> _WORK TO COMPLETE_:
Quote the items below word for word, starting at the line with "This screenshot has width=420, height=420." and ending at the line with "In order to click", including both of those lines.

---------- PROVIDED DATA ----------

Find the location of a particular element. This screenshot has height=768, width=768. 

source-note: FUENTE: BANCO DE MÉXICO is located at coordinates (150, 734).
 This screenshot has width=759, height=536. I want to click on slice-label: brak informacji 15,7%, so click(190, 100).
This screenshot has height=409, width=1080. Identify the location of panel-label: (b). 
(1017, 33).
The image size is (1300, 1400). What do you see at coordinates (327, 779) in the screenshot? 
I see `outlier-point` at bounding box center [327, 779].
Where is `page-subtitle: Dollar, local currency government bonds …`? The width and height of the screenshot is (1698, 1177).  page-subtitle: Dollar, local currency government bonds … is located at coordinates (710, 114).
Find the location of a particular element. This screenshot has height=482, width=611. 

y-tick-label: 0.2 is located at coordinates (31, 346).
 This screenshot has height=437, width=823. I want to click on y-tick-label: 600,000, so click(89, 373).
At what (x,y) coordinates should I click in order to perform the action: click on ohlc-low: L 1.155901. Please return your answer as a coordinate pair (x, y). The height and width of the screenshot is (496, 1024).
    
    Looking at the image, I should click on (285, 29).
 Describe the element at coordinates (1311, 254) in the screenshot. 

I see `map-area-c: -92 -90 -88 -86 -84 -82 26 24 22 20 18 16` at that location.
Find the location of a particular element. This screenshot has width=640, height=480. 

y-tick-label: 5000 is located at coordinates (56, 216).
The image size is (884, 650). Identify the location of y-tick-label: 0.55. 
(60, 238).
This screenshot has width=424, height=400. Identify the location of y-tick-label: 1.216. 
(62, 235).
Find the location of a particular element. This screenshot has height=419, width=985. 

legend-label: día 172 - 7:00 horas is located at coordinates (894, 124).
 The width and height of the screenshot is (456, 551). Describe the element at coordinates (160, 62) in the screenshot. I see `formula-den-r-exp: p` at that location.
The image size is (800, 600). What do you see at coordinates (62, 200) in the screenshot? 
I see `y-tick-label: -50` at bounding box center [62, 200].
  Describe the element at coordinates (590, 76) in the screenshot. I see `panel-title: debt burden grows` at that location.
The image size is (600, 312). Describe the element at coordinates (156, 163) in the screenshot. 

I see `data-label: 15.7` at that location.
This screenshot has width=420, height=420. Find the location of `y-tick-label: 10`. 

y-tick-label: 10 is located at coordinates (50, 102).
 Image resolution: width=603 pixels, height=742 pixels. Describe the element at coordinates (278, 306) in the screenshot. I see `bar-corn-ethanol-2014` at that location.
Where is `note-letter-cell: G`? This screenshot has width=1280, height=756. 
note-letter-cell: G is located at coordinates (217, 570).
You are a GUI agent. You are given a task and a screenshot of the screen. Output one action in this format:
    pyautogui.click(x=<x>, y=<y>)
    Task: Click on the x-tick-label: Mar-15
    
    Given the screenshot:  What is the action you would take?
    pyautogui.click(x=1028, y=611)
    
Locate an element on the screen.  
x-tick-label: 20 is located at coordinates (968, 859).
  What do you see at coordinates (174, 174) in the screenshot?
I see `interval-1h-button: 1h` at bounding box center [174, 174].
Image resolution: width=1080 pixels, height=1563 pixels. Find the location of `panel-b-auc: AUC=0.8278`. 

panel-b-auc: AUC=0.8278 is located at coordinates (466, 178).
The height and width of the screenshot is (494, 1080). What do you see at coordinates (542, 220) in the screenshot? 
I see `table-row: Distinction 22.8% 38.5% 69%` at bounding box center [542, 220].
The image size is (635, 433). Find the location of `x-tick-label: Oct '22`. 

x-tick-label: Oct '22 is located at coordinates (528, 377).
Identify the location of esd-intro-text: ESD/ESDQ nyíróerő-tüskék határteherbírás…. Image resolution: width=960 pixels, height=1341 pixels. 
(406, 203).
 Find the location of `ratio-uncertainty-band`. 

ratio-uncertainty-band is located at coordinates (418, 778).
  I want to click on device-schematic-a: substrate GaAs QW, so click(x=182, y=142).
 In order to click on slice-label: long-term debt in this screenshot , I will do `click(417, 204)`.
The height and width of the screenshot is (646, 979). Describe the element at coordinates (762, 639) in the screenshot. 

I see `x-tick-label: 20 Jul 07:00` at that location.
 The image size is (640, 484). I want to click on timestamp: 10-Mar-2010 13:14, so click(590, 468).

----------

> _SOLUTION TO THIS PROBLEM_:
This screenshot has width=420, height=420. Find the location of `y-tick-label: 10`. 

y-tick-label: 10 is located at coordinates (50, 102).
 Image resolution: width=603 pixels, height=742 pixels. Describe the element at coordinates (278, 306) in the screenshot. I see `bar-corn-ethanol-2014` at that location.
Where is `note-letter-cell: G`? This screenshot has width=1280, height=756. 
note-letter-cell: G is located at coordinates (217, 570).
You are a GUI agent. You are given a task and a screenshot of the screen. Output one action in this format:
    pyautogui.click(x=<x>, y=<y>)
    Task: Click on the x-tick-label: Mar-15
    
    Given the screenshot:  What is the action you would take?
    pyautogui.click(x=1028, y=611)
    
Locate an element on the screen.  
x-tick-label: 20 is located at coordinates (968, 859).
  What do you see at coordinates (174, 174) in the screenshot?
I see `interval-1h-button: 1h` at bounding box center [174, 174].
Image resolution: width=1080 pixels, height=1563 pixels. Find the location of `panel-b-auc: AUC=0.8278`. 

panel-b-auc: AUC=0.8278 is located at coordinates (466, 178).
The height and width of the screenshot is (494, 1080). What do you see at coordinates (542, 220) in the screenshot? 
I see `table-row: Distinction 22.8% 38.5% 69%` at bounding box center [542, 220].
The image size is (635, 433). Find the location of `x-tick-label: Oct '22`. 

x-tick-label: Oct '22 is located at coordinates (528, 377).
Identify the location of esd-intro-text: ESD/ESDQ nyíróerő-tüskék határteherbírás…. Image resolution: width=960 pixels, height=1341 pixels. 
(406, 203).
 Find the location of `ratio-uncertainty-band`. 

ratio-uncertainty-band is located at coordinates (418, 778).
  I want to click on device-schematic-a: substrate GaAs QW, so click(x=182, y=142).
 In order to click on slice-label: long-term debt in this screenshot , I will do `click(417, 204)`.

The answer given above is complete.